В управлении поначалу считали, что это «промышляет» обыкновенный уголовный преступник. Однако после сопоставления и тщательного анализа получаемых данных чекисты пришли к выводу: действует не кто иной, как главарь к тому времени уже разгромленной националистической банды Хвылевой, а его подруга – тоже бандеровка по кличке Ольга.
– Хвылевого непременно следует взять живым, – предупредил на очередном совещании начальник областного управления КГБ полковник П. Е. Арнаутенко. – На его счету более десяти бандпроявлений, иначе говоря – преступлений. Ликвидировать – только в крайнем случае.
Ту же мысль высказал подполковник Н. И. Агапов. Тот прямо спросил командира только что созданной опергруппы майора Гончарука:
– Сколько вам нужно времени, чтобы взять Хвылевого?
– Месяц, – ответил, подумав, Захар Иванович.
Бандит был из породы особо опасных, и это, да еще приказ взять его живым вынудили майора Гончарука с повышенной тщательностью подбирать людей в опергруппу и старательно, во всех подробностях продумать план будущей операции.

• **Задания**:
1) Перепишите из рассказа о поимке Хвылевого отрывок между "Ту же мысль" и "план будущей операции." включительно, ничего не меняя.
2) Продолжите рассказ о поимке бандита Хвылевого, начав сразу после его последнего предложения.

• **Исходные данные**:
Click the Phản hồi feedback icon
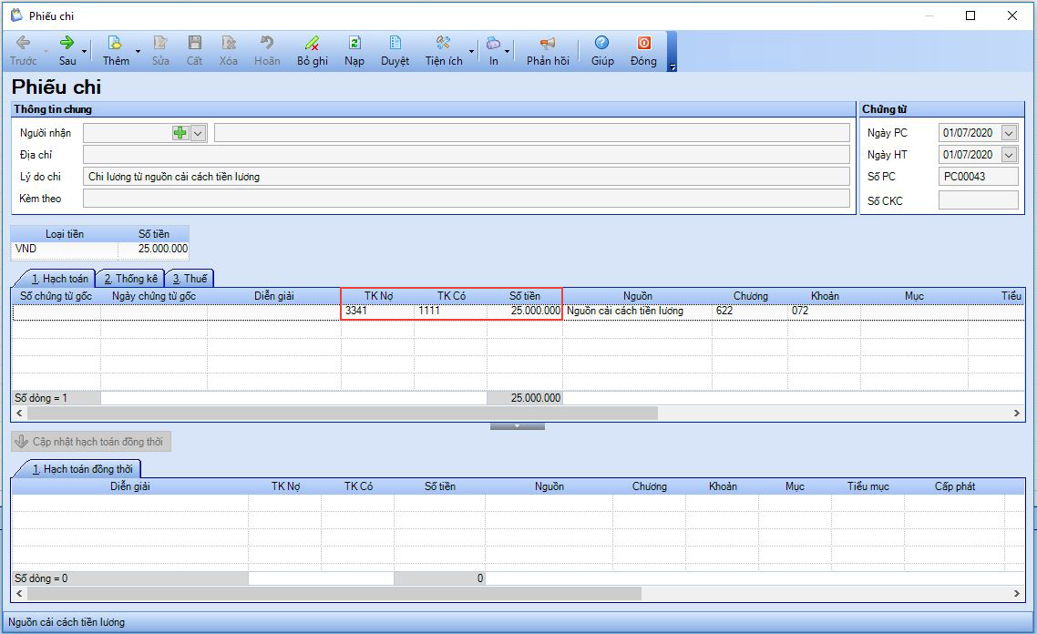pyautogui.click(x=548, y=43)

• **Ответы на задания**:
1)
Ту же мысль высказал подполковник Н. И. Агапов. Тот прямо спросил командира только что созданной опергруппы майора Гончарука:
– Сколько вам нужно времени, чтобы взять Хвылевого?
– Месяц, – ответил, подумав, Захар Иванович.
Бандит был из породы особо опасных, и это, да еще приказ взять его живым вынудили майора Гончарука с повышенной тщательностью подбирать людей в опергруппу и старательно, во всех подробностях продумать план будущей операции.

2)
В состав группы вошли опытные, закаленные в боях чекисты, в том числе сотрудник облуправления КГБ капитан Б. Е. Стекляр, начальник Деражненского райотдела КГБ лейтенант А. С. Ивасенко, сотрудник этого же райотдела капитан А. Н. Бусыгин. Да и сам командир группы был не из новичков в чекистской работе. За плечами майора 3. И. Гончарука оставались трудные годы и опыт борьбы с вражеской агентурой на дальневосточной и западной границах, в освобожденной от фашистской оккупации Чехословакии, а на Волыни и Ровенщине – с националистическим подпольем. Даже в областном управлении мало кто знал, что за свой ратный труд Захар Иванович был удостоен ордена Красного Знамени, двух орденов Отечественной войны, четырех орденов Красной Звезды и многих медалей, а также высшей награды Чехословацкой Республики – ордена Белого Льва. Но зато все знали, что это способный организатор, тонкий тактик. Не случайно именно Гончаруку доверили oпeрацию по обезвреживанию закоренелого головореза Хвылевого.
Заметая следы, бандиты, как правило, искали приюта в селах и на хуторах, разбросанных на значительной территории, отдаленных друг от друга на десятки километров. У громилы дорога одна, у чекистов – сотни. Когда-то они пересекутся?
И все же – Захар Иванович хорошо знал – лесовик непременно будет вертеться вокруг своего главного логова, где бы оно ни было – в лесу, на островке среди болот или в подвале какого-нибудь родственника. Значит, и Хвылевой в одних местах должен появляться чаще, чем в других.
Такими местами оказались села Жильжа, Бечаль, Дюксин и хутора вокруг них.
Члены оперативной группы подробно изучили все наиболее вероятные пути передвижения бывшего атамана. В ночь на 29 июля 1954 года Захар Иванович дал команду:
– Выступаем!
Три небольшие чекистские группы, одну из которых возглавил сам 3. И. Гончарук, две другие – А. С. Ивасенко и Б. Е. Стекляр, сделали засады в загодя установленных местах. Снова – длительное ожидание.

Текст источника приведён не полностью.